**REQUIREMENT A**
Please write out the passage of the TVA deferred compensation plan that begins at the words "The Board of" and stops after "as provided below.", without changing anything.
**REQUIREMENT B**
Find every line in the records that contains the word "width" and copy each of those lines.

**PAGE EXTRACT**

* * * * * * * * *

EX-10.5 6 ex10_5.htm LONG-TERM DEFERRED COMPENSATION PLAN ex10_5.htm

Exhibit 10.5
 
January 2009

TVA LONG-TERM
DEFERRED COMPENSATION PLAN


Purpose:

The TVA Long Term Deferred Compensation Plan (“Plan”) is designed to provide long-term incentives to executives to encourage them to stay with TVA and to provide competitive levels of total compensation to such executives.  This Plan will also assist in the recruitment of top executive talent for TVA by providing an opportunity for significant additional tax deferred compensation.  As in other corporations, deferred compensation can be an integral part of a total compensation package.

Eligibility:

The Board of Directors, the Chief Executive Officer (“CEO”), or their delegatees, approve the participants in the Plan in accordance with then existing delegations of authority (“Participants”).

Procedures:

TVA enters into a deferral agreement with each Participant (a “Deferral Agreement”) under which deferred compensation credits (“Credits”) are made to an account in the Participant’s name (each, an “Account”).  Credits are made on an annual or other periodic basis for an established period of time, as specified in the Deferral Agreement, after which the Participant vests in the full amount in the Participant’s Account, including interest or return as provided below.

* * * * * * * * *

**PROVIDED RECORDS**
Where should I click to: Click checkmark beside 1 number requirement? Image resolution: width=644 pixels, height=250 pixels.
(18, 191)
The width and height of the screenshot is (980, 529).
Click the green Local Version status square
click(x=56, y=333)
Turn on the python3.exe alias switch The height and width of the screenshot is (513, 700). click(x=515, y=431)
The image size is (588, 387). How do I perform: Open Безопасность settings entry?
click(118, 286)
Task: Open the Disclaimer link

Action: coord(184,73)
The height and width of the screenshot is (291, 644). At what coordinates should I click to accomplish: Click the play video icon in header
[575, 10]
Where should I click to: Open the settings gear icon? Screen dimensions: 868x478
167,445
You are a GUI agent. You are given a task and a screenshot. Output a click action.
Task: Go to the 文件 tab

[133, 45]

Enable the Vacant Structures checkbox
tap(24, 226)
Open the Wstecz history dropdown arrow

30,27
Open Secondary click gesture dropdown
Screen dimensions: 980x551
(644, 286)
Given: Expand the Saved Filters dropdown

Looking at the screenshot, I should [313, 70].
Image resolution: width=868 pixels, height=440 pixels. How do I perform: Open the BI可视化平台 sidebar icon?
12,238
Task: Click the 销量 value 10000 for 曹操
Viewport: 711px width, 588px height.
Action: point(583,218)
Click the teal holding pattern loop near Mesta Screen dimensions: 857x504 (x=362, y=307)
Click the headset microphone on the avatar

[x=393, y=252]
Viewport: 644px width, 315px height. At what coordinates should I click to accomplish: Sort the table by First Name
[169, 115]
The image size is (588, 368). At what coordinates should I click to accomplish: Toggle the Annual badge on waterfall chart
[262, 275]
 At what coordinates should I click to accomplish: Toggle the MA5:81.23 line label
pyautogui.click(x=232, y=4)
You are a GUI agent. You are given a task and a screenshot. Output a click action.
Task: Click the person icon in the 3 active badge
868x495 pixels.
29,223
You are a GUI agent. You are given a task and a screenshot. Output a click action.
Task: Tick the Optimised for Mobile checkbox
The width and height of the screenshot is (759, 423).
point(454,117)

* * * * * * * * *

**TASK RESPONSE A**
The Board of Directors, the Chief Executive Officer (“CEO”), or their delegatees, approve the participants in the Plan in accordance with then existing delegations of authority (“Participants”).

Procedures:

TVA enters into a deferral agreement with each Participant (a “Deferral Agreement”) under which deferred compensation credits (“Credits”) are made to an account in the Participant’s name (each, an “Account”).  Credits are made on an annual or other periodic basis for an established period of time, as specified in the Deferral Agreement, after which the Participant vests in the full amount in the Participant’s Account, including interest or return as provided below.

**TASK RESPONSE B**
Where should I click to: Click checkmark beside 1 number requirement? Image resolution: width=644 pixels, height=250 pixels.
The width and height of the screenshot is (980, 529).
Turn on the python3.exe alias switch The height and width of the screenshot is (513, 700). click(x=515, y=431)
The height and width of the screenshot is (291, 644). At what coordinates should I click to accomplish: Click the play video icon in header
Image resolution: width=868 pixels, height=440 pixels. How do I perform: Open the BI可视化平台 sidebar icon?
Viewport: 711px width, 588px height.
Viewport: 644px width, 315px height. At what coordinates should I click to accomplish: Sort the table by First Name
The width and height of the screenshot is (759, 423).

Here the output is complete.